I will feel the same, no matter what the outcome.

27/09/2009

I have enough time on my hands to start writing these more often, perhaps it will help me speak about more diverse subjects beyond my feeling so lost.

I really wish I didn’t have to work tomorrow, weekends aren’t nearly long enough. I am on and off writing this blog/cleaning/listening to music/killing time until Dexter at 10. Multi-tasker extraordinaire.
I got my phone bill today, which always comes bundled with my cable and internet. My bill was a wondrous $579 dollars. To put that into perspective, I will say that my Rogers bill is usually 200-250 a month. Using data in NY was probably the worst idea ever, but I have learned?
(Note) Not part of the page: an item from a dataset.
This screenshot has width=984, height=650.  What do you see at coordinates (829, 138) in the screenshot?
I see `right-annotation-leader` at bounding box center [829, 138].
I suppose.
I was feeling hungry after I did the dishes, and I don’t really have anything I can really make for “dinner”. Earlier I made a big plate of pan fried noodles, using the rest of them up. I have some liptons soup that I think I might make. I think I need to do some very minimal grocery shopping tomorrow, it’s been weeks since I have been. I had a coffee thinking that the caffeine would curb my pangs, which it did.
God, I sound like an anorexic or something. I don’t know why I am not really eating much lately, I guess it is just sort of the way I am feeling. Though its not really depression. Its just sort of an empty melancholy. When I am depressed I eat. A lot. I’ve been big on rootbeer floats though. I will admit that. I need to get some plain vanilla ice cream when I go shopping.
I’ve been using oreo ice cream, which is good, but I am pretty sure that I would prefer plain old vanil instead.
Anyways, 10 mins to dexter and I think I want to make soup. Gonna go do that.